Evaluations show MathGLM-Vision models achieve significant performance improvements on benchmarks, demonstrating the critical role of integrated visual inputs for effective mathematical reasoning.

The paper "MathGLM-Vision: Solving Mathematical Problems with Multi-Modal LLM" introduces a novel approach to enhancing mathematical reasoning in multi-modal LLMs (MLLMs). The study addresses the limitations of existing models which predominantly focus on solving geometric problems while neglecting the diversity and complexity of visual information required in other mathematical domains.

Summary of Key Contributions

Introduction of MathVL Dataset: The authors construct a fine-tuning dataset called MathVL, which is designed to improve the mathematical reasoning abilities of MLLMs. MathVL is unique in its incorporation of diverse mathematical problems integrating both textual and visual data. It includes open-source datasets and newly curated Chinese K12 educational content, enhancing the scope beyond typical geometric problems to cover arithmetic, algebra, and statistics.
Development of MathGLM-Vision Series: By fine-tuning on the MathVL dataset, the authors introduce a series of models referred to as MathGLM-Vision.

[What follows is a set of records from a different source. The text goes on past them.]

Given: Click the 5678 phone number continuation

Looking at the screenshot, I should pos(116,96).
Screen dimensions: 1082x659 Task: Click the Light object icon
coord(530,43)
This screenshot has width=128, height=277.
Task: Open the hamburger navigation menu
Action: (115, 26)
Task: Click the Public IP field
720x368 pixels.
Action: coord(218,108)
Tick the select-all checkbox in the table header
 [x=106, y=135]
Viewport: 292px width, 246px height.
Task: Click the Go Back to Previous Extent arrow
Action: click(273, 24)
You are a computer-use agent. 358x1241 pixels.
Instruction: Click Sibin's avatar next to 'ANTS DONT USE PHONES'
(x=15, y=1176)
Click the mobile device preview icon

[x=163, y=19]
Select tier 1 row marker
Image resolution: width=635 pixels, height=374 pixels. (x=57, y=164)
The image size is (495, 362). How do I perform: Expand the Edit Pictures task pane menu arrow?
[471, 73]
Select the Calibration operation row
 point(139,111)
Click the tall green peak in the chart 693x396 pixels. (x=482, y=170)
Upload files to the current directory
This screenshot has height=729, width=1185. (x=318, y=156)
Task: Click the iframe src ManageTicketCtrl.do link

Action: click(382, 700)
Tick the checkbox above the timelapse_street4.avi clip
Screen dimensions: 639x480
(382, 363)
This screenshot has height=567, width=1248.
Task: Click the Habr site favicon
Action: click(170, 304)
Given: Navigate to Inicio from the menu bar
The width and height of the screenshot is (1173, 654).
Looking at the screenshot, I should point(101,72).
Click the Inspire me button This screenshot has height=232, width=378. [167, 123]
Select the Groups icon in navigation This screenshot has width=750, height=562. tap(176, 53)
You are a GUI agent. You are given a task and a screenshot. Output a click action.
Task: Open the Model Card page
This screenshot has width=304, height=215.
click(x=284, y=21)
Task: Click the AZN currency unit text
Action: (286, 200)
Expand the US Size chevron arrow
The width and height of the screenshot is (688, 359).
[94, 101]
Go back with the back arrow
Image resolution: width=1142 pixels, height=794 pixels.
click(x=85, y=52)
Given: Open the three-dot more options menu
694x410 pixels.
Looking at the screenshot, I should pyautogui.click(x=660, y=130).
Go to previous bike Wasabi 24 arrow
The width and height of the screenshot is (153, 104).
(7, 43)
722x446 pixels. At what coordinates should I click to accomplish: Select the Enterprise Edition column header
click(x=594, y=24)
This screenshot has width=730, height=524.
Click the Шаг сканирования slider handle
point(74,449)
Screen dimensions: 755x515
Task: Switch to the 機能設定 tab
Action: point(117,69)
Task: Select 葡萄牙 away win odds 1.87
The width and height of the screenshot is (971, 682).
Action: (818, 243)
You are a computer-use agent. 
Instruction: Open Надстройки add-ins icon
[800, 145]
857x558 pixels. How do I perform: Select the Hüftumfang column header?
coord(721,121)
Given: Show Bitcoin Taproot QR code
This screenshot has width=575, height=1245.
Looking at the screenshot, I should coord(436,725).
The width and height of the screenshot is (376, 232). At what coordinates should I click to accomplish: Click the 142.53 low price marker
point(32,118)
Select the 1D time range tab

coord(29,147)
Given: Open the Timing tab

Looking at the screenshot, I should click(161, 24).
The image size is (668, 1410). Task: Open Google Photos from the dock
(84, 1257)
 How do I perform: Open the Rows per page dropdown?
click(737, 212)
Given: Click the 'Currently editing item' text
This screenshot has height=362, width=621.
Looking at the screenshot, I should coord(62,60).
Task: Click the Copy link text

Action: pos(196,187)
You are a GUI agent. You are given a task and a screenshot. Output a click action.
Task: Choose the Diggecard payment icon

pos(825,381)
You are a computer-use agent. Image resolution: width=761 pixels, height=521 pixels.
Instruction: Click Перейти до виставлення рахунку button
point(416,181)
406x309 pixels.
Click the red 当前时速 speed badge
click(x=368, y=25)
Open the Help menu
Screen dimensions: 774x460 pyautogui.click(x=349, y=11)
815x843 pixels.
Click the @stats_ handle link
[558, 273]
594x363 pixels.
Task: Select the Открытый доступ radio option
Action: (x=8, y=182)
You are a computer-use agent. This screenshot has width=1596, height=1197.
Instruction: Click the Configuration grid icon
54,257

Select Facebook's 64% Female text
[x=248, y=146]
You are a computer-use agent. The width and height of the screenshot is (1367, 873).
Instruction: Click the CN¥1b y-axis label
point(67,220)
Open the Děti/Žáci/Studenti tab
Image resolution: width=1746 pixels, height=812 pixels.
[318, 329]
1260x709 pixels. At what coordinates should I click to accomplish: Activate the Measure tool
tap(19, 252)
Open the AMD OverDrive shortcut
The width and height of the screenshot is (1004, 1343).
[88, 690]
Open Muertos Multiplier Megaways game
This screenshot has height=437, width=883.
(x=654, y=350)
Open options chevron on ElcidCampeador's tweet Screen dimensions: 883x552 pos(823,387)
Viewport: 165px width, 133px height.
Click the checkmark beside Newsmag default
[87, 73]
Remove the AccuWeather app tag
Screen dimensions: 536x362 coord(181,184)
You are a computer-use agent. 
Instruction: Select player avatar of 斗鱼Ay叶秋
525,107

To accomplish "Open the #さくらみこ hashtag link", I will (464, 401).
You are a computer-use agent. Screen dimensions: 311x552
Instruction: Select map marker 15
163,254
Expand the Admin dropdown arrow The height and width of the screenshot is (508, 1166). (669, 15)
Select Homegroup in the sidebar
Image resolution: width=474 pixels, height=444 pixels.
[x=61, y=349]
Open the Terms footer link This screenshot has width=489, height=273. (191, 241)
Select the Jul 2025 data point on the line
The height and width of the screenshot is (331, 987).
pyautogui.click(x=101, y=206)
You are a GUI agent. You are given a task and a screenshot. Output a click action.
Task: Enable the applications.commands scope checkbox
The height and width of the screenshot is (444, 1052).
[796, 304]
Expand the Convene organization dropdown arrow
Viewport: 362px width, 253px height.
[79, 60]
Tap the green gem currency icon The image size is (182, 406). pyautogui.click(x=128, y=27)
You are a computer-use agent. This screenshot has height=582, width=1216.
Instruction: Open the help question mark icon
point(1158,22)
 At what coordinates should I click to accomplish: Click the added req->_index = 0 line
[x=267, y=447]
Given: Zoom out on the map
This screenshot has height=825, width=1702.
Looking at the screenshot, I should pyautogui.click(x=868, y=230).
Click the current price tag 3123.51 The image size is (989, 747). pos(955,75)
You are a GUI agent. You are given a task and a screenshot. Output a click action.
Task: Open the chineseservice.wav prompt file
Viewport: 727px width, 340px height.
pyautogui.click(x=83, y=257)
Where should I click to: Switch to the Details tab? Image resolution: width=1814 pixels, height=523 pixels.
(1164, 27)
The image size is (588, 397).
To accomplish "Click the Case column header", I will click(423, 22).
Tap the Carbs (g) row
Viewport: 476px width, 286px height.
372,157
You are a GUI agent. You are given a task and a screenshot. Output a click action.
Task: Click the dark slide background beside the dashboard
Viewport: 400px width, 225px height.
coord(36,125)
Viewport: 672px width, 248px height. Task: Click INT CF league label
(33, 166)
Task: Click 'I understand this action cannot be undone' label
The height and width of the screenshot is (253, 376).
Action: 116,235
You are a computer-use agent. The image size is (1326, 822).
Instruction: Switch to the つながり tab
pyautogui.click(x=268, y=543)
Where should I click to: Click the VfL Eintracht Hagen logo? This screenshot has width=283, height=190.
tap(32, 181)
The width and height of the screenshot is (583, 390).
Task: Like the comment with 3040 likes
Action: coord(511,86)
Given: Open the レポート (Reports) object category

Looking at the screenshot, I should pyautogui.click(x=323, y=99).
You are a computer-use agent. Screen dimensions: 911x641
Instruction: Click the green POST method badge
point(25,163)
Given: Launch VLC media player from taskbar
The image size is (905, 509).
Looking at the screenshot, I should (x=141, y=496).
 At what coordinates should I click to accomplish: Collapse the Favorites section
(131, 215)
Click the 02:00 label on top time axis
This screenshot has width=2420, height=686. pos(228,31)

These models are built using different parameter-scale backbones (GLM-4V-9B, CogVLM2, and CogVLM-32B) with the aim to achieve significant improvements in solving complex mathematical problems that carry visual components.
Evaluation and Results: The paper reports extensive evaluations across several public benchmarks alongside a newly created MathVL-test, consisting of 2,000 problems. MathGLM-Vision shows marked improvements over existing models, achieving significant relative performance boosts on benchmark datasets like MathVista-GPS. For instance, MathGLM-Vision-9B achieved a 39.68% improvement over its backbone model.
Role of Visual Information: One of the critical insights from the experiments is the demonstrated significance of visual inputs. The results emphasize how integrating visual information dramatically enhances model performance in mathematical reasoning tasks, with appreciable declines in performance observed when visual inputs are excluded.
Discussion on Limitations and Challenges: The authors bring attention to three primary challenges with current MLLMs:
- Overemphasis on geometric problems.
- Limited dataset diversity hindering model adaptability.
- Lack of capability to process multiple image inputs simultaneously.

Detailed Observations

Dataset Diversity: MathVL's inclusion of diverse subjects and problem types emphasizes the broad applicability of the MathGLM-Vision models. It captures the essential step-by-step reasoning required, found missing in many existing datasets.
Model Architecture: By leveraging pre-trained MLLMs and adding layers for multi-modal integration, MathGLM-Vision models combine parameters from general LLMs with specialized vision encoders, facilitating improved comprehension of visual and textual information.
Experimental Setup: The work incorporates both closed and open-source competitors in its evaluations, ensuring robust validation of MathGLM-Vision's effectiveness. It provides substantial performance lifts across competitive benchmarks.
Generalizability and Robustness: The combination of visual question answering datasets with MathVL ensures that MathGLM-Vision models are not just specialized, but retain robust general vision-language understanding skills.

In conclusion, the paper provides a comprehensive approach to enhancing mathematical reasoning in MLLMs through well-curated datasets and sophisticated model fine-tuning, addressing key shortcomings in current methodologies and setting a higher benchmark in multi-modal mathematical problem-solving.